Fix some issues discovered in testing

mojombo · mojombo · commit abef7de8f72e · 2025-11-10T14:02:53.000-08:00
Signed-off-by: Dan Hansen &lt;1+dhansen-nvidia@users.noreply.github.com&gt;
diff --git a/tensorrt_llm/_torch/pyexecutor/py_executor.py b/tensorrt_llm/_torch/pyexecutor/py_executor.py
@@ -450,7 +450,8 @@ def shutdown(self):
             for key in keys:
                 del self.virtual_memory_pools[key]
         # Stop the sampler's async worker, if it was used
-        if isinstance(self.sampler, AsyncWorkerMixin):
+        if (isinstance(self.sampler, AsyncWorkerMixin)
+                and self.async_worker_enabled()):
             self.sampler.async_worker_stop()
 
     def can_enqueue_requests(self) -> bool:
diff --git a/tensorrt_llm/_torch/pyexecutor/py_executor_creator.py b/tensorrt_llm/_torch/pyexecutor/py_executor_creator.py
@@ -196,7 +196,8 @@ def update_sampler_max_seq_len(max_seq_len, sampler):
 
 
 def maybe_start_sampler_async_worker(sampler):
-    if isinstance(sampler, AsyncWorkerMixin) and sampler.enable_async_worker:
+    if (isinstance(sampler, AsyncWorkerMixin)

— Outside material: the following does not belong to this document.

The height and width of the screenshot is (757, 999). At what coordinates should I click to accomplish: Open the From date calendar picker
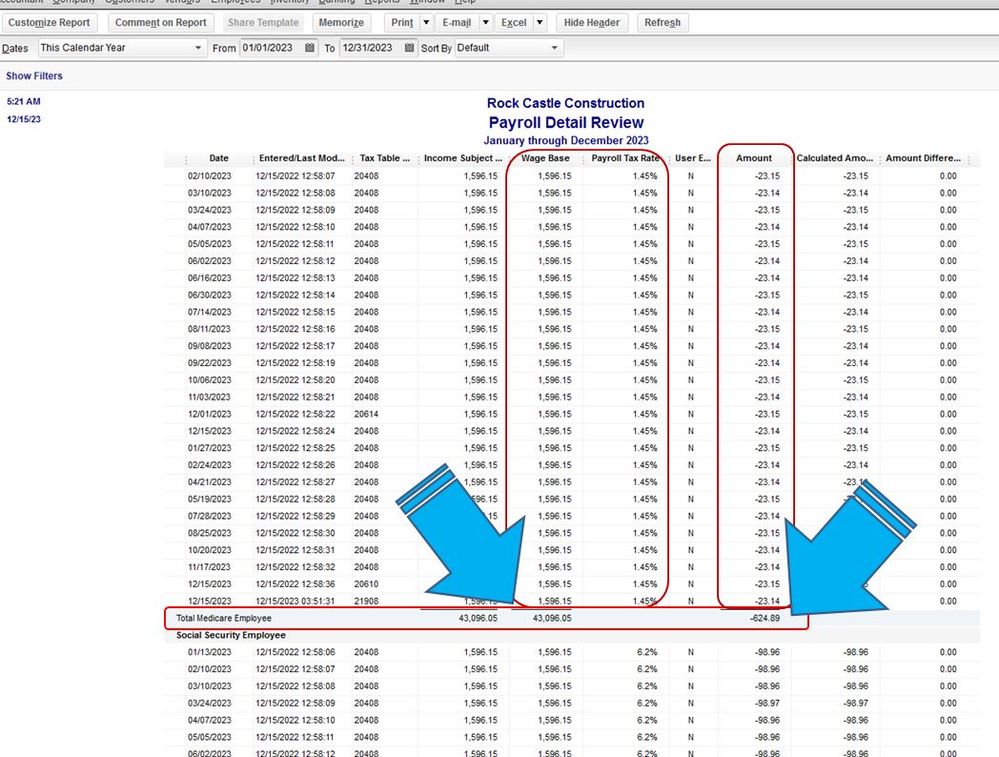[x=310, y=48]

+            and sampler.async_worker_enabled()):
         sampler.async_worker_start()
 
 
diff --git a/tensorrt_llm/_torch/pyexecutor/sampler.py b/tensorrt_llm/_torch/pyexecutor/sampler.py
@@ -605,12 +605,15 @@ def _async_worker_active(self) -> bool:
         return self._async_worker is not None
 
     def _async_worker_init(self, enable_async_worker: bool):
-        self.enable_async_worker = enable_async_worker
+        self._enable_async_worker = enable_async_worker
         self._async_worker = None
         self._async_worker_futures: list[futures.Future[any]] = []
 
+    def async_worker_enabled(self):
+        return hasattr(self, "_enable_async_worker") and self._enable_async_worker
+
     def async_worker_start(self):
-        assert self.enable_async_worker
+        assert self.async_worker_enabled()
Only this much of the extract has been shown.